The distinct clock was designed by Glasgow-born artist George Wyllie, who died last year.
It was put in place in 2000 in Killermont Street and was adopted by the Glasgow City Council for maintenance more than a year ago, but had already stopped working by then.
The power supply had been disconnnected, and was only partly functional after it was reconnected.
Since then attempts have been continuing to find contractors who are able to repair the clock.
It is meant to chime only once a day, at 8pm, which is said to be the perfect meeting time.
Mr Smith said: "I am pleased that repair works on the Clyde Clock can begin this month.

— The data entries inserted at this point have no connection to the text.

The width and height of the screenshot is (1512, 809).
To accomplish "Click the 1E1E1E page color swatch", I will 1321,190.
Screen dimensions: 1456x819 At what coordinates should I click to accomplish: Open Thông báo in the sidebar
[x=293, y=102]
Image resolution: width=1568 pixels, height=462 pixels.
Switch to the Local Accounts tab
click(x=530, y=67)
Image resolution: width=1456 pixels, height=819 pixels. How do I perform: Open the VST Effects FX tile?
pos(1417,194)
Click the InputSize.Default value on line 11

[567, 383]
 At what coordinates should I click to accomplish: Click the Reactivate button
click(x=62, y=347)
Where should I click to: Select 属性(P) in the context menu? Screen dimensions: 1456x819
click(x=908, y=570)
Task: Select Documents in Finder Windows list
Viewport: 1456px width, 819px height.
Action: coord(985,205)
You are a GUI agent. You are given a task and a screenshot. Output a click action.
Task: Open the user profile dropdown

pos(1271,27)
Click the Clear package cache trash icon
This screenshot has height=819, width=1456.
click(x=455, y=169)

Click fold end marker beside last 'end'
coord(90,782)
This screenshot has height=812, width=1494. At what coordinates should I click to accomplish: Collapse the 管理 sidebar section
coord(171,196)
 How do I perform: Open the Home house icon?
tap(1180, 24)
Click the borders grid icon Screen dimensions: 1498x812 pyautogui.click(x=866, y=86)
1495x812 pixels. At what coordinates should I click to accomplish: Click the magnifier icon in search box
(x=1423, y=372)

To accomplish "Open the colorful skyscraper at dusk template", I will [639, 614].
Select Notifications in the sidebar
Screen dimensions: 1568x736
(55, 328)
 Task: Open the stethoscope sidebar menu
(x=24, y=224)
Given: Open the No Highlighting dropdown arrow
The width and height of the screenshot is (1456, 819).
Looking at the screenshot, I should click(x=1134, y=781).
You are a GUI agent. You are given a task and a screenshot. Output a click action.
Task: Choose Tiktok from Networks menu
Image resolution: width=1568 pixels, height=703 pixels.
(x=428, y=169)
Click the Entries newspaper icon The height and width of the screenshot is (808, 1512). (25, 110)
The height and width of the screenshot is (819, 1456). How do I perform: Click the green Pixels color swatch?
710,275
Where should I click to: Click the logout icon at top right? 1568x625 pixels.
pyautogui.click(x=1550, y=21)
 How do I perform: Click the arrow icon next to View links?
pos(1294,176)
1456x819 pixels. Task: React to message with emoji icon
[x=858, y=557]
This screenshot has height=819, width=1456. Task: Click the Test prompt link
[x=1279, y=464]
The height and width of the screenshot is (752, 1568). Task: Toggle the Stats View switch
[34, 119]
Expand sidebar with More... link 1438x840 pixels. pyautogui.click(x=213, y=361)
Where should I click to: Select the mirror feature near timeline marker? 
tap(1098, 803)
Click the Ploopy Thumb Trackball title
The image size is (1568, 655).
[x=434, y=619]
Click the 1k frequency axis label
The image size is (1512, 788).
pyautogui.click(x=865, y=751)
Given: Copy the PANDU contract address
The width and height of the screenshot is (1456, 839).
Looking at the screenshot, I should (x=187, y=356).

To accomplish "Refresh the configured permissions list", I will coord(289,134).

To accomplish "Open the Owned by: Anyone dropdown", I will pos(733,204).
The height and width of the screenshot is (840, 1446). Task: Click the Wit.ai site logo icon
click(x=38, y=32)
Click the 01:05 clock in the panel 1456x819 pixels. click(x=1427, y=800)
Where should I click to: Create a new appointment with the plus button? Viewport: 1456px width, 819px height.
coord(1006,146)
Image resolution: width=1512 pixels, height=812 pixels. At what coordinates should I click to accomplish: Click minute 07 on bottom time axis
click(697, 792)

"As other works by George Wyllie are on display at the Mitchell Library, it seems only right that the Clyde Clock gets back up and running.
"The council has told me the parts have arrived and work can begin shortly.
"It would be fitting to have the Clock running before the exhibition ends on February 3."
Shettleston-born sculptor George Wyllie became famous for his playful works.
These included the Straw Locomotive, which was suspended from the Finnieston crane, before the work was taken to Springburn and cremated.
Mr Wyllie died last May, aged 90.
His work is currently being displayed in the exhibition In Pursuit Of The Question Mark, at the Mitchell Library.
Louise Wyllie, his eldest daughter, said: "I am delighted my father's clock is about to start telling the people of Glasgow the time again as they go about their daily business.
"It is in such a prominent position in the city centre.
"The family have been inundated with calls, letters and e-mails asking us when it is going to start working again, especially in the last year.
"I can't thank Drew Smith enough for all his efforts in getting the clock up and running and Glasgow City Council for its efforts too."
"I am sure that come the 2014 Commonwealth Games it will become a symbol of the energy that sprints around Glasgow on a daily basis."
A council spokesman said: "We recently adopted the clock and have been working to restore it, which has been a complicated process.
"We hope to have it back in full working order soon."